How meningitis spreads
Bacterial meningitis spreads primarily through the sharing of respiratory or throat secretions, i.e., saliva or spit. Coughing or sneezing, sharing utensils, kissing, and other types of close physical contact can spread the germs from person to person.
Those at increased risk of getting sick through close contact include:
- people who live in the same household,
- roommates, and
- anyone in direct contact with a patient’s oral secretions (ex. a romantic partner).
Viral meningitis can also spread from close contact, but it is not likely that a close contact will develop meningitis themselves.

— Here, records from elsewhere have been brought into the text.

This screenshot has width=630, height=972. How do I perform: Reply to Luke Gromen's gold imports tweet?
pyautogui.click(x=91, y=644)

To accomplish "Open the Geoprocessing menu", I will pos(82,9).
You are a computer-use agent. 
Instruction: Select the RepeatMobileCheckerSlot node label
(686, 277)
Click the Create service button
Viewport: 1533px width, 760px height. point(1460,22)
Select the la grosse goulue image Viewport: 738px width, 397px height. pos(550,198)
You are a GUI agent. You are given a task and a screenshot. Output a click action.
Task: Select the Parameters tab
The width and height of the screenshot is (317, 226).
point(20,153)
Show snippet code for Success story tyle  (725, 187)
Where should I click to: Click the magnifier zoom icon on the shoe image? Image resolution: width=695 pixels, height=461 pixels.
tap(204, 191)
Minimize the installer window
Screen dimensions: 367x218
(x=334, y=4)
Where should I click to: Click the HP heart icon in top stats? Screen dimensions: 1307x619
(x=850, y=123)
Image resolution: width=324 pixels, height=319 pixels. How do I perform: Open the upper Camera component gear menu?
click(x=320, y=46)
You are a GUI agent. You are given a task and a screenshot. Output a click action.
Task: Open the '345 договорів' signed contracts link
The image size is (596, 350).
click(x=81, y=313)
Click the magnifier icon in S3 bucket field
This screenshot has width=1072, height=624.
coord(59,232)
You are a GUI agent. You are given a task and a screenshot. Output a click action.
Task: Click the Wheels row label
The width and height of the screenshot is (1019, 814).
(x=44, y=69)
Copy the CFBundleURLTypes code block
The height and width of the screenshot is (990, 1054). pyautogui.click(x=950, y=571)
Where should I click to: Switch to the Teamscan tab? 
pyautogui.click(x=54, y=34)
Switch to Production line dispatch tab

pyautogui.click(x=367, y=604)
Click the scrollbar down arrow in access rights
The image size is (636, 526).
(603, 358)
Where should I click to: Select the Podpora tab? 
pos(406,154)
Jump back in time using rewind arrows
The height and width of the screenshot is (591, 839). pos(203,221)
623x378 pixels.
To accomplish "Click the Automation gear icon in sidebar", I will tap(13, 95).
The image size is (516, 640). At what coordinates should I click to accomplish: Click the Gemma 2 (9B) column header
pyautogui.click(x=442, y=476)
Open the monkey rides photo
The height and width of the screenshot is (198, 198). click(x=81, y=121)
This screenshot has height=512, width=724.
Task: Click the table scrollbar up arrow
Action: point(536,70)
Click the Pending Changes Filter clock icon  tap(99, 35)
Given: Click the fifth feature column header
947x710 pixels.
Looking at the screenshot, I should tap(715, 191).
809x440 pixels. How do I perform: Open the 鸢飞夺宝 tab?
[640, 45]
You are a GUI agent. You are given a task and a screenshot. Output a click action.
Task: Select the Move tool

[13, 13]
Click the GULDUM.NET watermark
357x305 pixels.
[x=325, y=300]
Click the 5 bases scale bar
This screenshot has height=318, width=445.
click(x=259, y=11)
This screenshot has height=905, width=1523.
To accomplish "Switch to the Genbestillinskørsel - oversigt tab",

Meningitis does not spread through casual contact or when breathing air where someone carrying germs has been.
How to prevent illness
People may carry germs that cause meningitis without realizing it—these people are called “carriers.” Because it is difficult if not impossible to stop the transmission of germs, especially among children, it is important to take preventative measures.
Making sure you and your child are vaccinated on schedule is the most effective way of protecting against certain strains of bacterial meningitis.
Antibiotics are another effective way of preventing serious illness in close contacts of a person with meningococcal bacteria.
Currently, there are no preventions for viral meningitis, but most people who are infected usually recover completely within five to 10 days.
In addition to vaccines and antibiotics, there are several actions you can take in your everyday life that minimize the spread of harmful bacteria:
- Wash your hands often with soap and hot water. (Hand sanitizer is also okay if soap is not available.)
- Stay home when you’re sick and avoid close contact with others who are ill.
- Get plenty of rest.
- Cover your mouth and nose when coughing or sneezing. (Use a tissue if available, but using your arm or sleeve is acceptable.)